A History of Macroeconometric Model-Building.

AuthorGarrison, Roger W.

By Ronald G. Bodkin, Lawrence R. Klein and Kanta Marwah. Brookfield, Vermont: Edward Elgar Publishing Co., 1991. Pp. xvii, 573. $97.95.

In today's economics profession, interest in the history of the discipline and interest in macroeconometric model-building rarely occur in combination. This volume, then, which was produced by economists who have built some of those models and made some of that history, is likely to attract attention.

The three author/editors contributed a two-chapter "Introduction" and a three-chapter "Summing Up," as well as a chapter-per-decade treatment of macroeconometric model-building in the United States during the 1950s, 1960s and 1970s plus individual chapters on macroeconometric modelling in Canada and of India. All this material accounts for ten of the seventeen chapters and about half of the book. Model-building in other countries and the macro-modelling of other economies comprise five of the remaining seven chapters, which are contributed by six authors: Anton P. Barten (Netherlands), James Ball and Sean Holly (United Kingdom), Raymond Courbis (France), Kazuo Sato (Japan), and Abel Beltran-del-Rio (Latin America). And finally, Roger Bolton and Bert G. Hickman contributed chapters on regional econometric models and multi-country modelling, respectively. Only two of the chapters (by Barten and Bolton) have previously appeared in print.

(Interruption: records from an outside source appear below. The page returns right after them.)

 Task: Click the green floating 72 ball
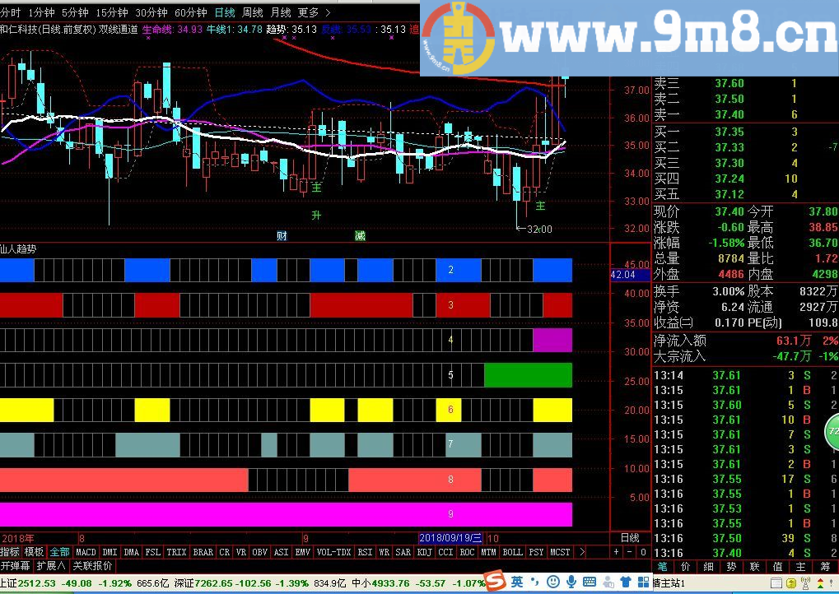tap(832, 431)
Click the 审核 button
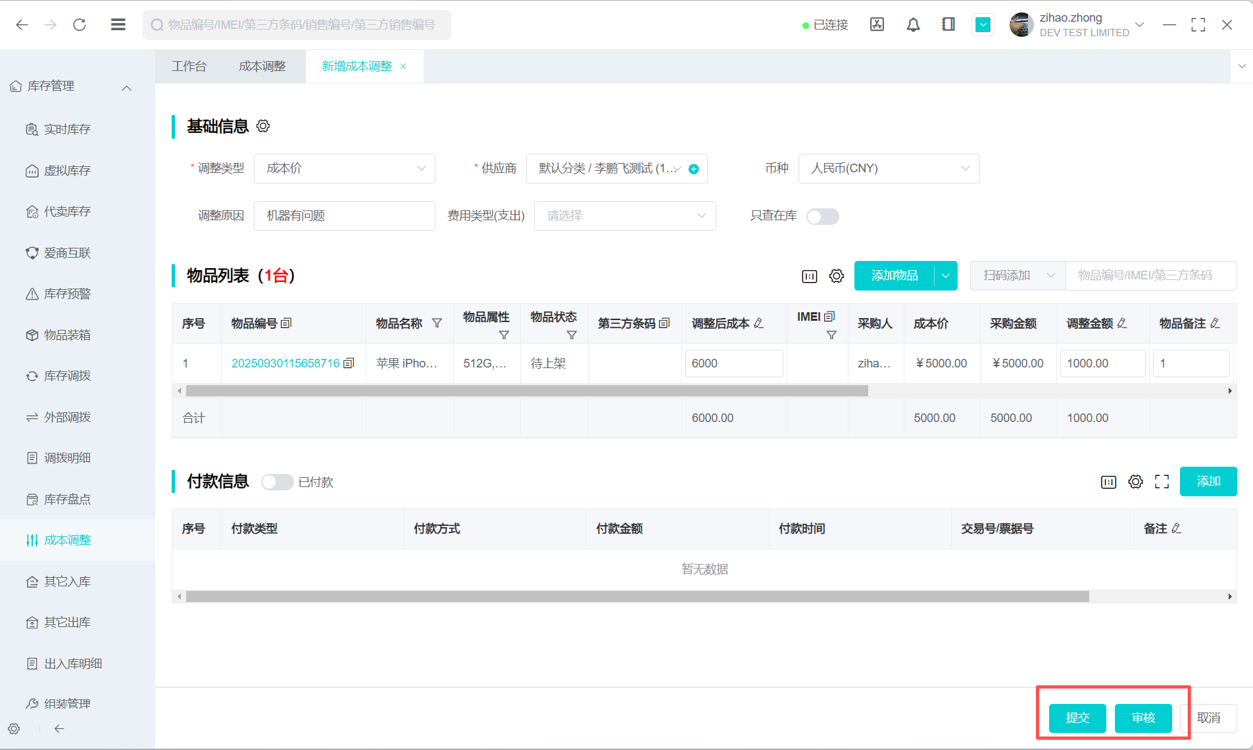Viewport: 1253px width, 750px height. (1142, 718)
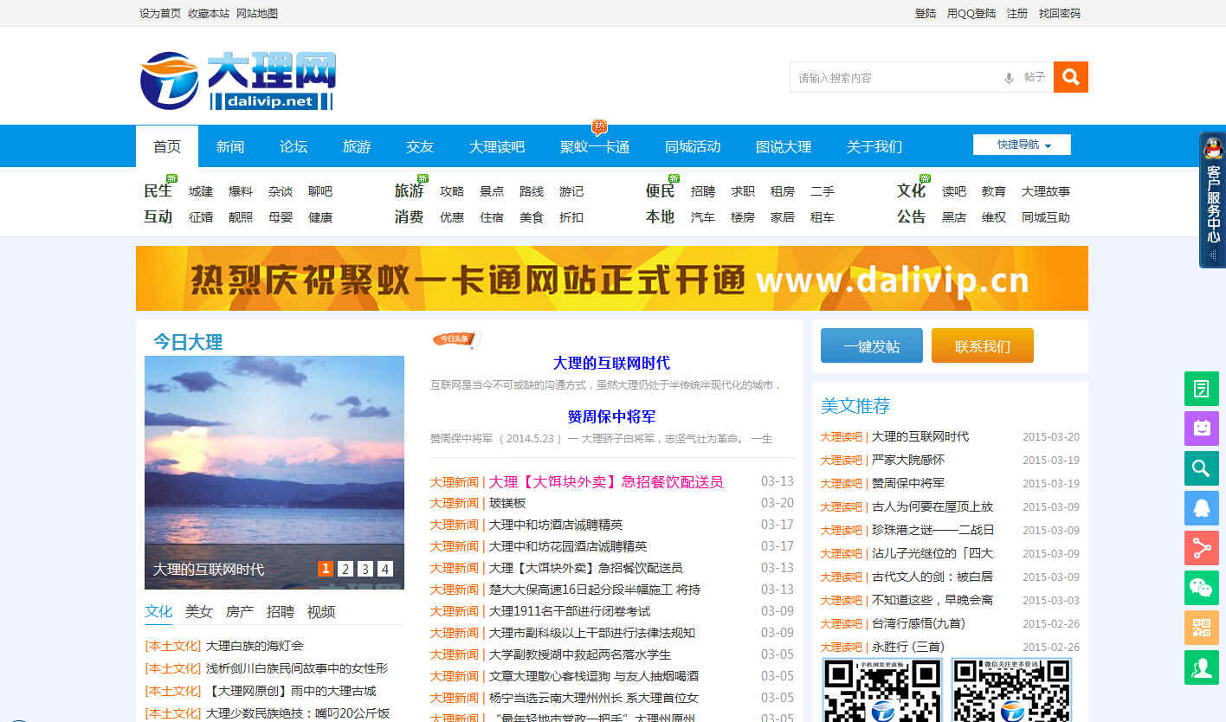Viewport: 1226px width, 722px height.
Task: Click the 大理网 site logo
Action: point(238,81)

The introductory chapter attempts to root the parametric estimation of macroeconomic systems in the general equilibrium theories of Walras and Pareto. But apart from the recognition that "everything depends upon everything else" both in pure theory and in parametric estimation, the actual lineage from nineteenth-century general equilibrium theory to twentieth-century macroeconometric model-building is weak. The historical sketch begins to gain in credibility with the account of the contributions of Ragnar Frisch and Michal Kalecki in the early 1930s. Central to the history, of course, is John Maynard Keynes, who, it can be noted, felt a much stronger kinship to Marshall than to Walras.

Detailed coverage of the model-builders and their models is not easily presented in readable prose. The coverage begins with a history of people and their ideas (Tinbergen in Holland followed by Klein and Goldberger in the United States) but turns quickly into a history of institutions and their computers (Social Science Research Council, Bureau of Economic Analysis, Data Resources, Inc., and...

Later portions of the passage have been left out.